Work to complete: The answer must be an exact transcription of every record.

Data to examine:
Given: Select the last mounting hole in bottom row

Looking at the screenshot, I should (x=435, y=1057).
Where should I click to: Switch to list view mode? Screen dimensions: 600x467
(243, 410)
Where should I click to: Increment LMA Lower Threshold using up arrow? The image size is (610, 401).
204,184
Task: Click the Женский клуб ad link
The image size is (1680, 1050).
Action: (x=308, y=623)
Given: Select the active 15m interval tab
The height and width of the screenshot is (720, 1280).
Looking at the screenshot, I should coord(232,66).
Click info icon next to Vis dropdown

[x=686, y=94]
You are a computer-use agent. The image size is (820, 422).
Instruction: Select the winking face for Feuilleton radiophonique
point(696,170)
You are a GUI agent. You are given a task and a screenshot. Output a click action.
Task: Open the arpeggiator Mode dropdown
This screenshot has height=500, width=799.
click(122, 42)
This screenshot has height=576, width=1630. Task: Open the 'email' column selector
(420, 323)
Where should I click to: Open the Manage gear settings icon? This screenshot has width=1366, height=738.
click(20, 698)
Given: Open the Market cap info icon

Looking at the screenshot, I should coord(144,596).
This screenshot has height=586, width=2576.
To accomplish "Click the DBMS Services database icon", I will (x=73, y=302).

Expected answer:
Given: Select the last mounting hole in bottom row

Looking at the screenshot, I should (x=435, y=1057).
Where should I click to: Switch to list view mode? Screen dimensions: 600x467
(243, 410)
Where should I click to: Increment LMA Lower Threshold using up arrow? The image size is (610, 401).
204,184
Task: Click the Женский клуб ad link
The image size is (1680, 1050).
Action: (x=308, y=623)
Given: Select the active 15m interval tab
The height and width of the screenshot is (720, 1280).
Looking at the screenshot, I should coord(232,66).
Click info icon next to Vis dropdown

[x=686, y=94]
You are a computer-use agent. The image size is (820, 422).
Instruction: Select the winking face for Feuilleton radiophonique
point(696,170)
You are a GUI agent. You are given a task and a screenshot. Output a click action.
Task: Open the arpeggiator Mode dropdown
This screenshot has height=500, width=799.
click(122, 42)
This screenshot has height=576, width=1630. Task: Open the 'email' column selector
(420, 323)
Where should I click to: Open the Manage gear settings icon? This screenshot has width=1366, height=738.
click(20, 698)
Given: Open the Market cap info icon

Looking at the screenshot, I should coord(144,596).
This screenshot has height=586, width=2576.
To accomplish "Click the DBMS Services database icon", I will (x=73, y=302).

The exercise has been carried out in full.